Every record must come back exactly as given.

[Pixel coordinate grounding data]
—————
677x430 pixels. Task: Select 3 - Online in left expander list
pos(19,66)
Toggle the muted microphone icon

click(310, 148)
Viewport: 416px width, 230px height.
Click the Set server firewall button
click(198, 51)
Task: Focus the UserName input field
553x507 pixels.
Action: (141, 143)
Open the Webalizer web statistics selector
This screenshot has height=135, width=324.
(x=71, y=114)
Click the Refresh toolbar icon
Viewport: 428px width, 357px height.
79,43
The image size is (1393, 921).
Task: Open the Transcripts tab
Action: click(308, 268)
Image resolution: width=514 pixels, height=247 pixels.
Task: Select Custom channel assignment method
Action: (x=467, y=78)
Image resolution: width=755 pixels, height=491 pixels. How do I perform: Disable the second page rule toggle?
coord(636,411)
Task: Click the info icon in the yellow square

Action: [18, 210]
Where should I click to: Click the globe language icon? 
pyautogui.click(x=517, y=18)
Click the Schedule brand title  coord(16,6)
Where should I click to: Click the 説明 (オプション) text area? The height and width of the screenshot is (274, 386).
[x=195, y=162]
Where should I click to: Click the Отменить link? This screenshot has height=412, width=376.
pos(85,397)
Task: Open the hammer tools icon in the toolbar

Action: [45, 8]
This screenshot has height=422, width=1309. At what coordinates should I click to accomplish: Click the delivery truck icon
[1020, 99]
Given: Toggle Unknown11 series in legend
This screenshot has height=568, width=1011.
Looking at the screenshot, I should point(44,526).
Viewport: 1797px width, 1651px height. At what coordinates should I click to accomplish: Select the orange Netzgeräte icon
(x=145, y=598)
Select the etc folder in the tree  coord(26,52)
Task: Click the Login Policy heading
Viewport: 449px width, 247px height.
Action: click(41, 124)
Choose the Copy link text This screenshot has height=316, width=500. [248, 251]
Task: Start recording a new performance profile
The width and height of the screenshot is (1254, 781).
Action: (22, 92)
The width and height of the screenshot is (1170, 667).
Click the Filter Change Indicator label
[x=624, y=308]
—————
● **Solution for this problem**
677x430 pixels. Task: Select 3 - Online in left expander list
pos(19,66)
Toggle the muted microphone icon

click(310, 148)
Viewport: 416px width, 230px height.
Click the Set server firewall button
click(198, 51)
Task: Focus the UserName input field
553x507 pixels.
Action: (141, 143)
Open the Webalizer web statistics selector
This screenshot has height=135, width=324.
(x=71, y=114)
Click the Refresh toolbar icon
Viewport: 428px width, 357px height.
79,43
The image size is (1393, 921).
Task: Open the Transcripts tab
Action: click(308, 268)
Image resolution: width=514 pixels, height=247 pixels.
Task: Select Custom channel assignment method
Action: (x=467, y=78)
Image resolution: width=755 pixels, height=491 pixels. How do I perform: Disable the second page rule toggle?
coord(636,411)
Task: Click the info icon in the yellow square

Action: [18, 210]
Where should I click to: Click the globe language icon? 
pyautogui.click(x=517, y=18)
Click the Schedule brand title  coord(16,6)
Where should I click to: Click the 説明 (オプション) text area? The height and width of the screenshot is (274, 386).
[x=195, y=162]
Where should I click to: Click the Отменить link? This screenshot has height=412, width=376.
pos(85,397)
Task: Open the hammer tools icon in the toolbar

Action: [45, 8]
This screenshot has height=422, width=1309. At what coordinates should I click to accomplish: Click the delivery truck icon
[1020, 99]
Given: Toggle Unknown11 series in legend
This screenshot has height=568, width=1011.
Looking at the screenshot, I should point(44,526).
Viewport: 1797px width, 1651px height. At what coordinates should I click to accomplish: Select the orange Netzgeräte icon
(x=145, y=598)
Select the etc folder in the tree  coord(26,52)
Task: Click the Login Policy heading
Viewport: 449px width, 247px height.
Action: click(41, 124)
Choose the Copy link text This screenshot has height=316, width=500. [248, 251]
Task: Start recording a new performance profile
The width and height of the screenshot is (1254, 781).
Action: (22, 92)
The width and height of the screenshot is (1170, 667).
Click the Filter Change Indicator label
[x=624, y=308]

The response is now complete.